* [RECORDS PROVIDED]:
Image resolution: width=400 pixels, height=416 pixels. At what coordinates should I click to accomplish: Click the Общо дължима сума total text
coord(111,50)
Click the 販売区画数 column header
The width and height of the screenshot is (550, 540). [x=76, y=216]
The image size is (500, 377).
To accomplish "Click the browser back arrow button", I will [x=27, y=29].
==
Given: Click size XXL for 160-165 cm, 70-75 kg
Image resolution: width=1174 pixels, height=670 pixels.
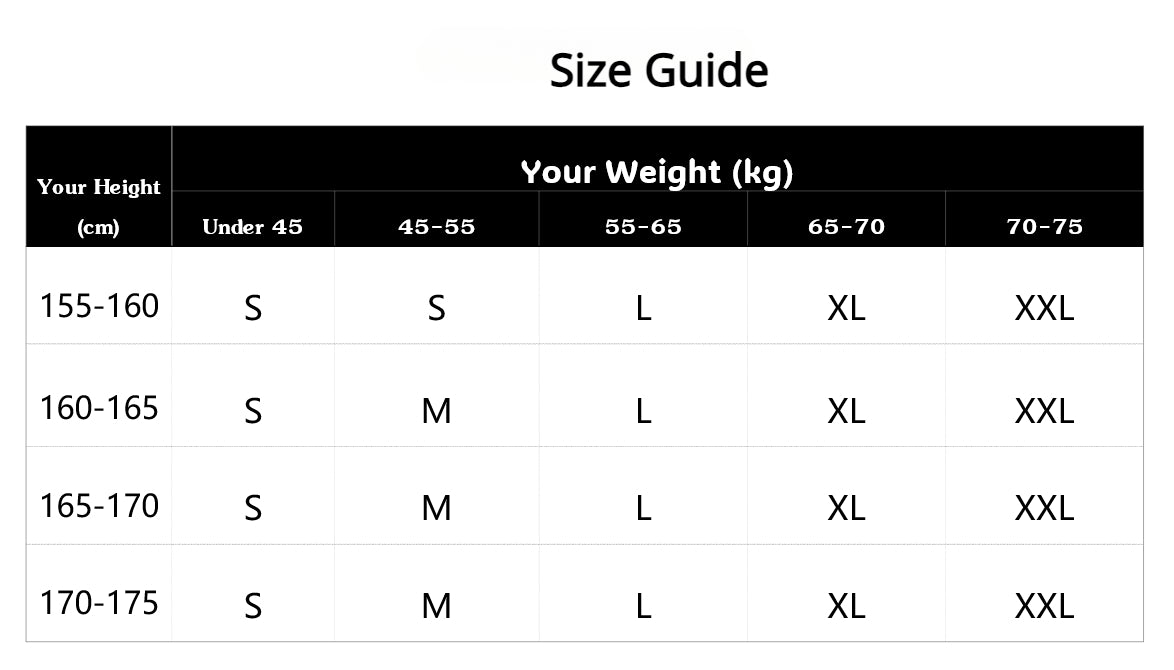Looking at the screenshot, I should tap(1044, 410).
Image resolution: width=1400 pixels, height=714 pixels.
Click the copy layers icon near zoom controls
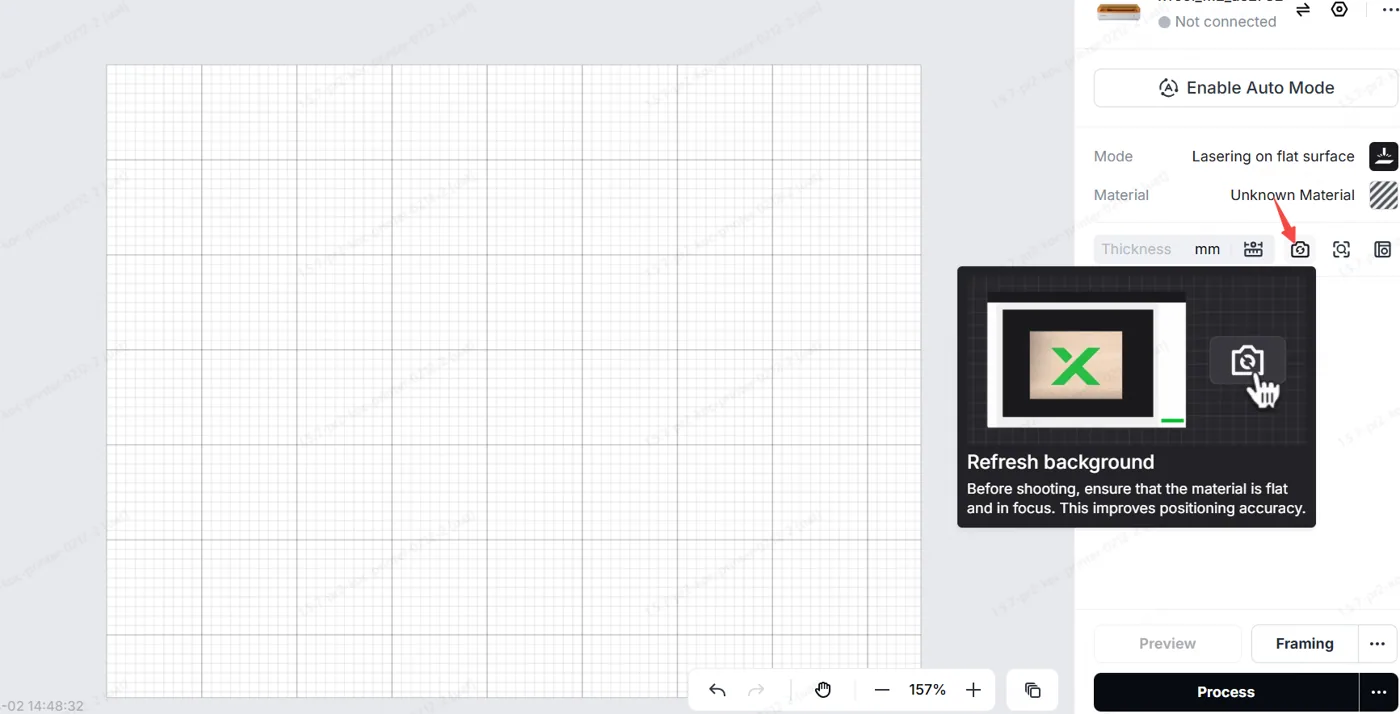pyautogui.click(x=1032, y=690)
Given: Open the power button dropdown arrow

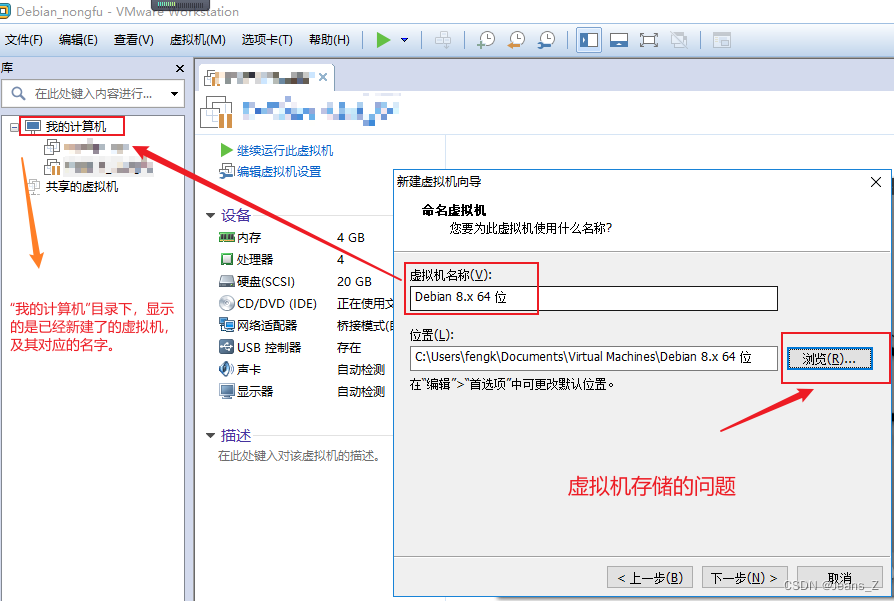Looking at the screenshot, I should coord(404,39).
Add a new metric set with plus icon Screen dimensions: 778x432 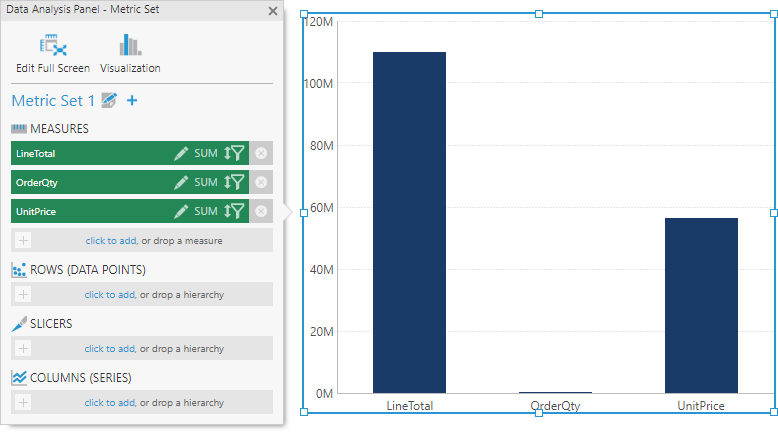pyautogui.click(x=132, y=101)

* [TASK REQUIREMENTS]: Every line of the records above where the string "size" is found should be copied.

* [THE COMPLETED TASK]:
The image size is (500, 377).
Given: Click size XXL for 160-165 cm, 70-75 kg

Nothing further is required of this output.